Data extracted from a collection
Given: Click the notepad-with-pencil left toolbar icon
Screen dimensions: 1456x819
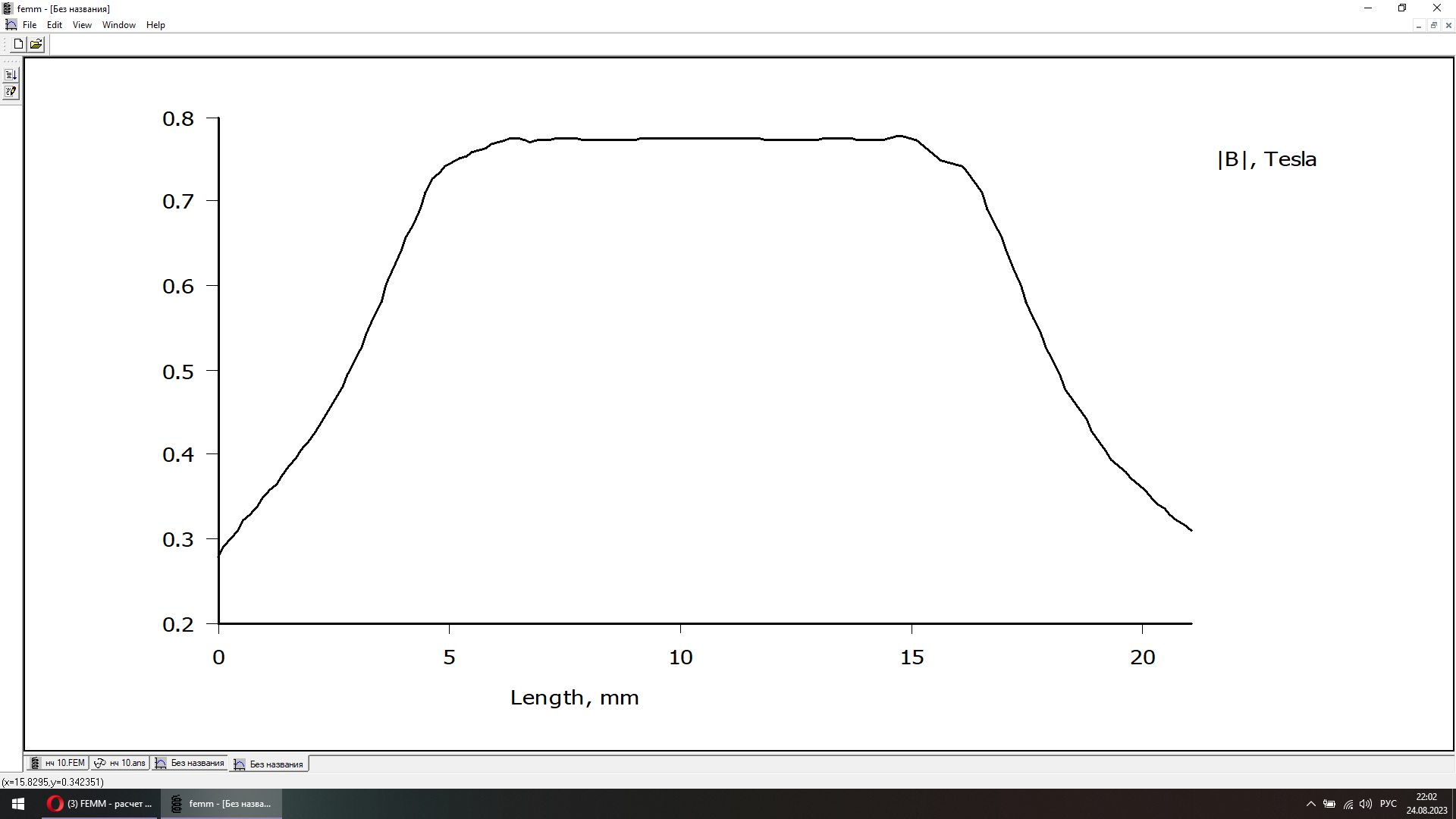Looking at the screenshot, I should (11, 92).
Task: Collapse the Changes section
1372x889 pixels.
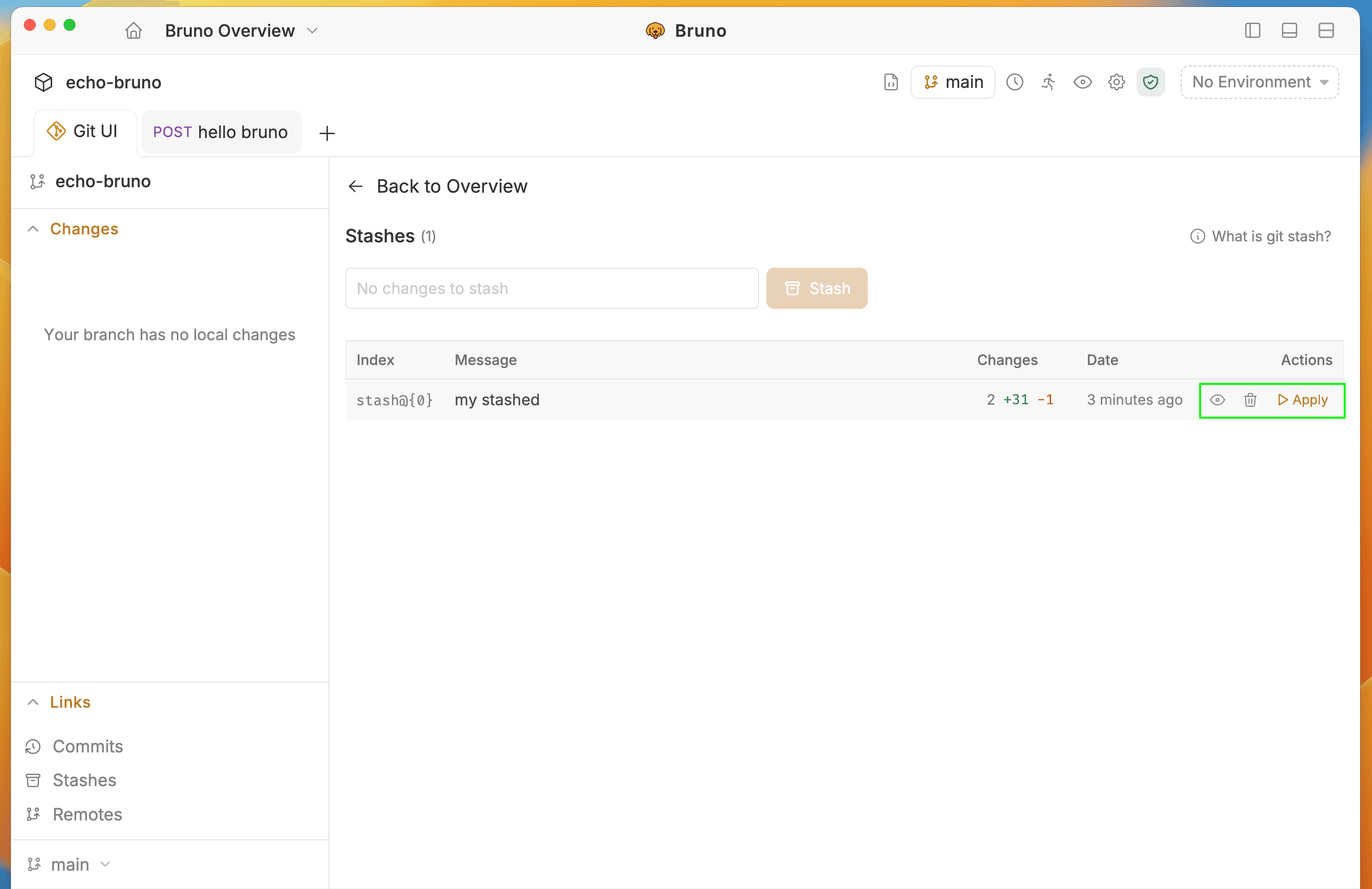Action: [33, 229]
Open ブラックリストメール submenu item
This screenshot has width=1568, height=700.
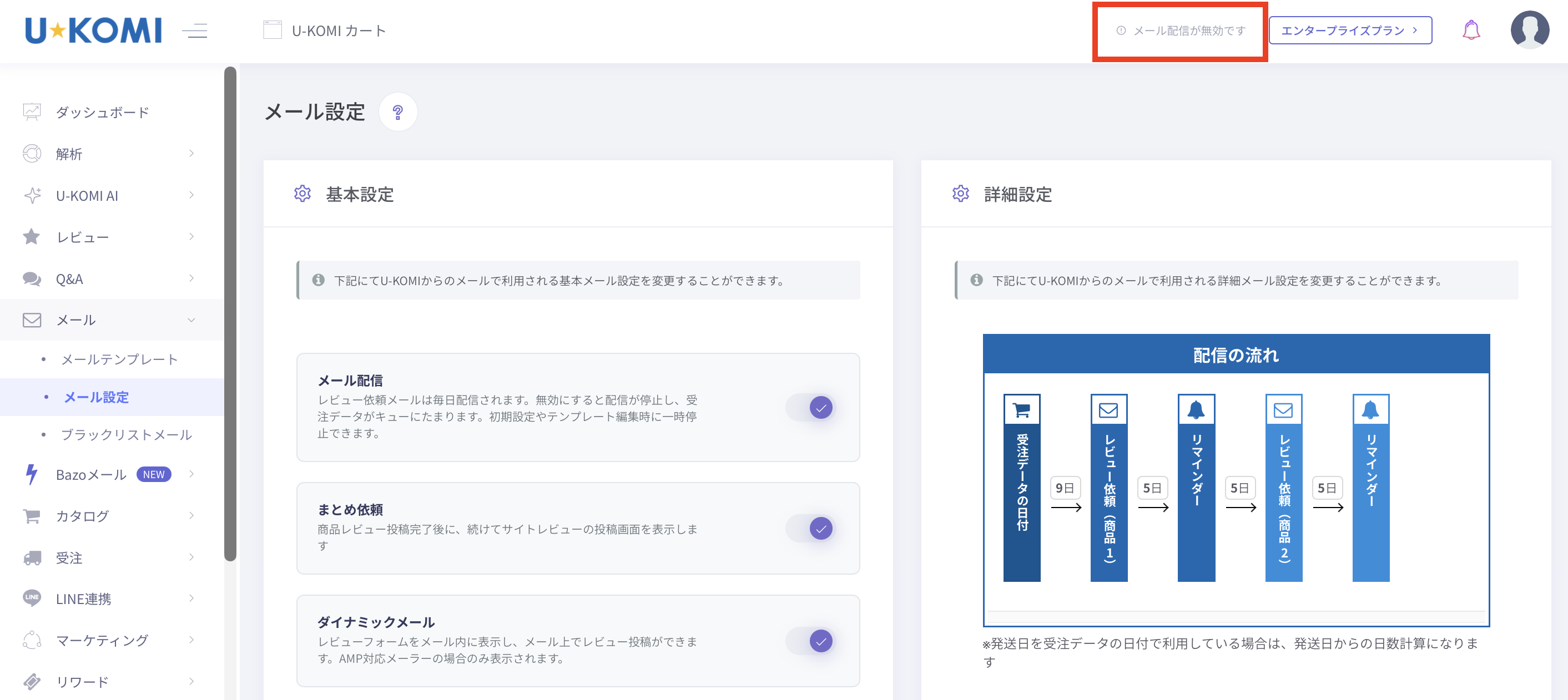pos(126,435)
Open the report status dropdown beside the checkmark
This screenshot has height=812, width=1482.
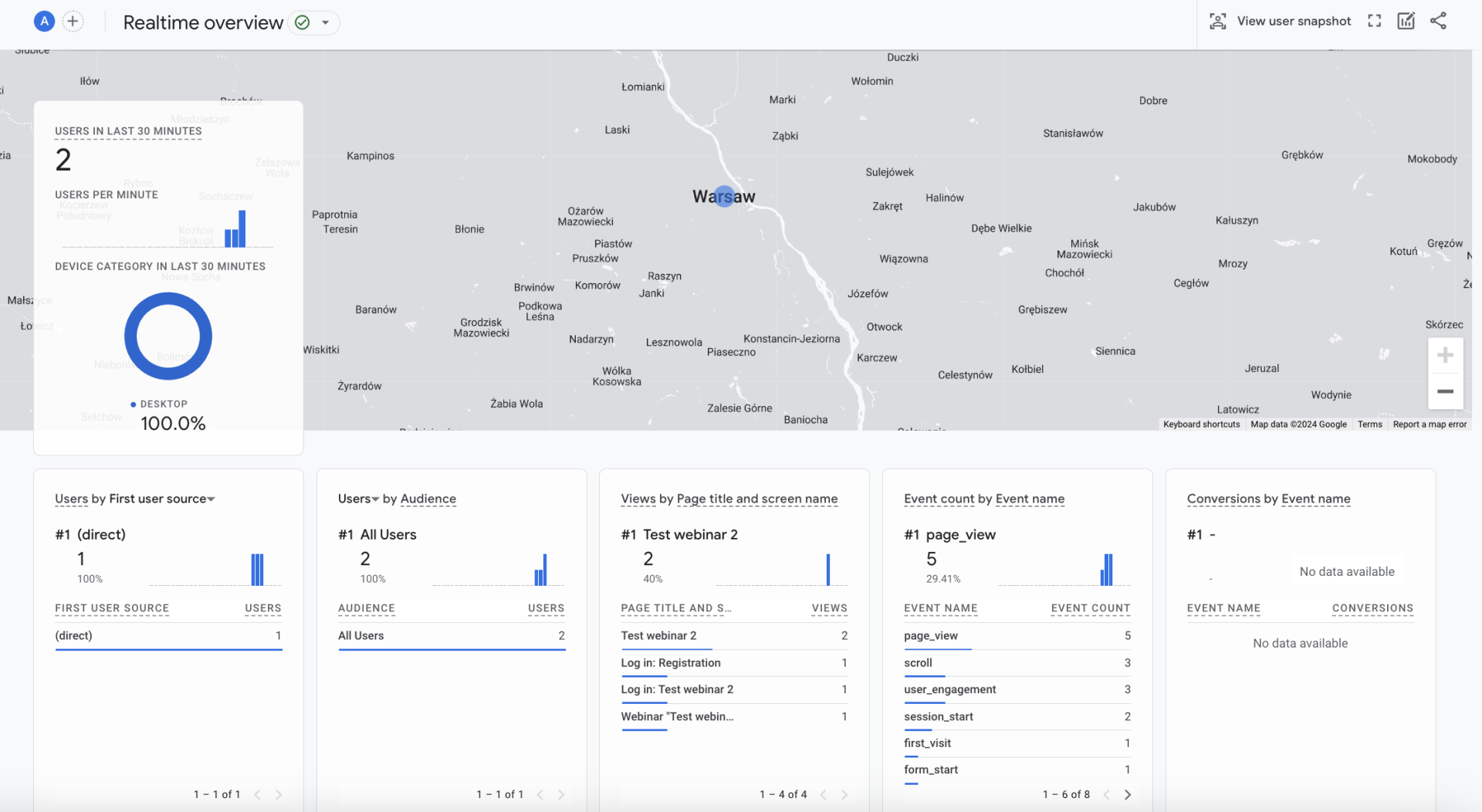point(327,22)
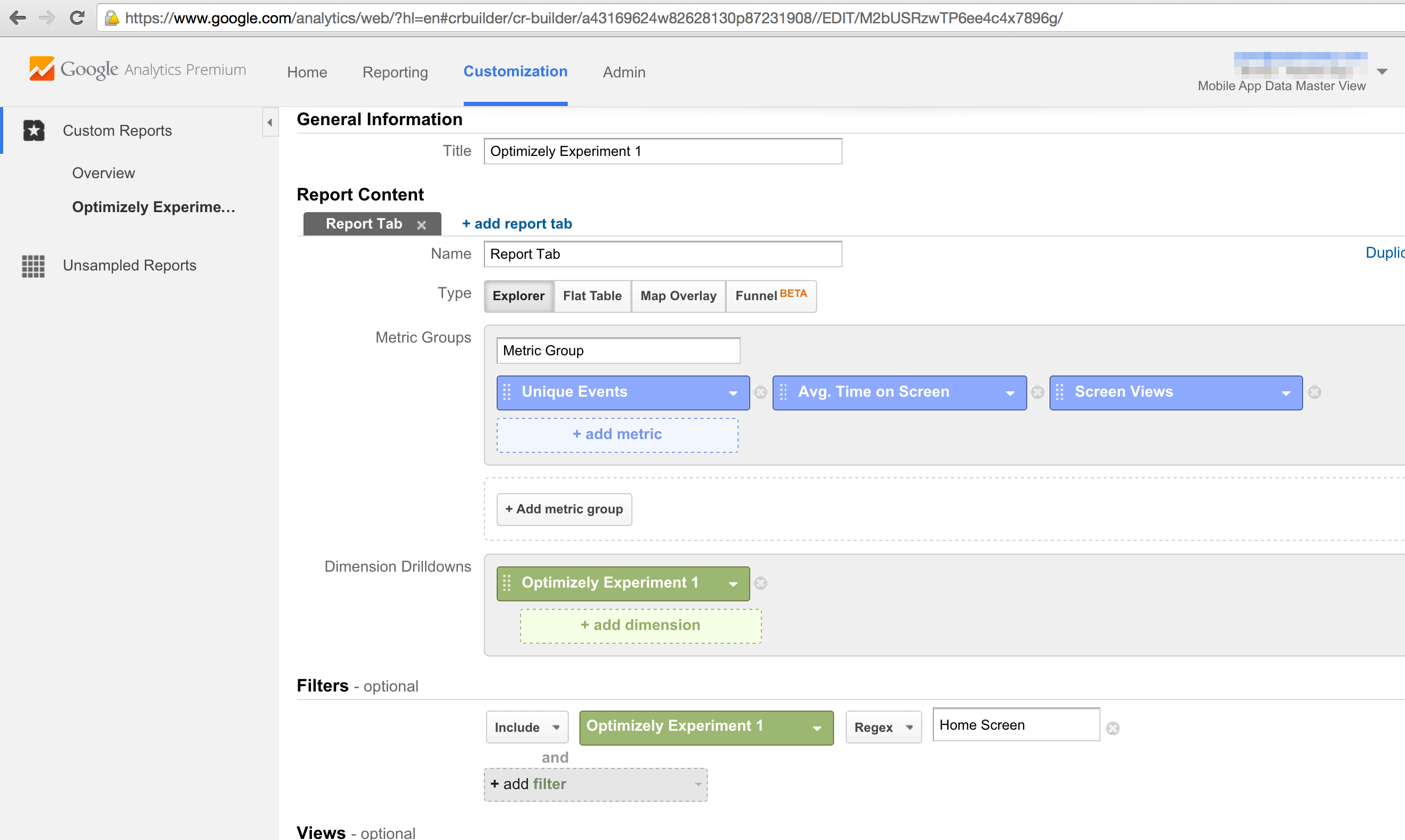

● WHAT IS NEEDED:
Could you print the data exactly as it appears and keep the pictures out?

● THE COMPLETED TASK:
Given: Click the notepad-with-pencil left toolbar icon
Screen dimensions: 1456x819
Looking at the screenshot, I should (11, 92).
Task: Collapse the Changes section
1372x889 pixels.
Action: [33, 229]
Open ブラックリストメール submenu item
This screenshot has width=1568, height=700.
pos(126,435)
Open the report status dropdown beside the checkmark
This screenshot has height=812, width=1482.
point(327,22)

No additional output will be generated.